Willa had reached her apartmen
t, opened the door and was almost safely inside. Just not quick enough. She thought of several reasons to decline as she looked down and saw Odell watching her, waiting.
“That is unless Willie is too scared,” he said, as if trying to make it sound as if he was joking. His gaze met hers.
“I’m not afraid of ghosts,” she said, meeting his eyes.
Odell lifted a brow. “Great. Later I’ll get the barbecue grill going. We’ll make it a party.”
“You got yourself a date,” Henri said.
“Sounds great,” Willa agreed, just to be agreeable. She would come up with an excuse later.

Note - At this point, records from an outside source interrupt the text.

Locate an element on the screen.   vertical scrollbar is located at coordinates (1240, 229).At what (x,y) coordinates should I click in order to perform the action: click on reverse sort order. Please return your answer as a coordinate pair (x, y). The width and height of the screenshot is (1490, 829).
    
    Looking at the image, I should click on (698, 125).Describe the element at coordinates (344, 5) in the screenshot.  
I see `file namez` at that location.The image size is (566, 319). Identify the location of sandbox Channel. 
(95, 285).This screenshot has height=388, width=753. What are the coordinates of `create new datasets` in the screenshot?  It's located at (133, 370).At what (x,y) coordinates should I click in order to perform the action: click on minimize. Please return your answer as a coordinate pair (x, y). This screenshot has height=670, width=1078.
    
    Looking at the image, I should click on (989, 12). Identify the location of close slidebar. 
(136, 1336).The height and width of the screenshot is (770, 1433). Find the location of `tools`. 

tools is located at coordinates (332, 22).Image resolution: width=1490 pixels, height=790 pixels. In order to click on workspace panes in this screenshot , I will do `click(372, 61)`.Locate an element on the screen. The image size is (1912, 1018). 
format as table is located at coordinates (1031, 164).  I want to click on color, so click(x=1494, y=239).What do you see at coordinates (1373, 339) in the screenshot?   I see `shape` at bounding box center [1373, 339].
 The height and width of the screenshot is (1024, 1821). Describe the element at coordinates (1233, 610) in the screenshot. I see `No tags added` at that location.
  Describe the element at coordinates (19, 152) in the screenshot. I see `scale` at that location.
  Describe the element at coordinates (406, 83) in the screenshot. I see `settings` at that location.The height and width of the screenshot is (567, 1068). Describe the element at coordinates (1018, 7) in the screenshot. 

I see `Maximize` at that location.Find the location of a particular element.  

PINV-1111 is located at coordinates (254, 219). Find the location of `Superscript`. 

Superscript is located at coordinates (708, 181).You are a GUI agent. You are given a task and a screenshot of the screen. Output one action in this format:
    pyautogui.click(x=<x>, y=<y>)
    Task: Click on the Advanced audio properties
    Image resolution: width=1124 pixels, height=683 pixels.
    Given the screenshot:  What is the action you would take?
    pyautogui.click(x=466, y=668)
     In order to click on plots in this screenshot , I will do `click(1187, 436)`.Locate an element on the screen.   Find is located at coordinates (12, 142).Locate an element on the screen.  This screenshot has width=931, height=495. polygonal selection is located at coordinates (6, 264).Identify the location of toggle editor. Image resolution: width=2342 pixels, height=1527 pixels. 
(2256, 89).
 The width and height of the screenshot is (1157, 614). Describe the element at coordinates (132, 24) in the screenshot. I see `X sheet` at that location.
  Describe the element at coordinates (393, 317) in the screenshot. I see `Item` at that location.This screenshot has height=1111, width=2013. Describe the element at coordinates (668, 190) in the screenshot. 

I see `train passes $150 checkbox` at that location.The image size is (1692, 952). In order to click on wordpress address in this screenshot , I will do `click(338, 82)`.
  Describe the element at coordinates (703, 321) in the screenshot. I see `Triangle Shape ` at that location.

She closed her door, heard the music coming from the third floor again and shivered as she remembered her stolen artwork and the smell of gardenias. Odell might be right about one thing. The elderly woman living in the tower did appear to be in her own world. What had she done with the painting she’d taken? Probably put it up on a wall. At least no one would see it.
Pulling the newspaper from under her shirt, she dropped it and the rest of the paper on the table before glancing out the window. She caught a glimpse of Alma Garcia standing at her window overlooking the courtyard. Had she been listening to the conversation about ghosts? Apparently she had since she looked upset.
Willa followed the older woman’s gaze. Alma seemed to be glaring down not at Odell and Henri who were talking by the pool but at Blossom, who was partially hidden from view where she stood in the shade along the back wall of the villa.
The girl looked as if she was eavesdropping on Odell’s and Henri’s conversation. Blossom looked up. Her piercing gaze seemed to meet Willa’s, almost daring her.
Willa dropped the blind back into place and picked up the newspaper article she’d taken from Odell’s room and turned it over.
All the breath rushed out of her. Earlier she’d been so shocked to see her own photo in the paper that she hadn’t even noticed a second story—and photograph.
This one was of a younger Landry Jones.
He was wearing a police uniform!
Dropping in a chair, her gaze flew to the headline. Undercover Officer Wanted For Murder Of Partner: Manhunt Continues For Killer Cop—And Only Witness.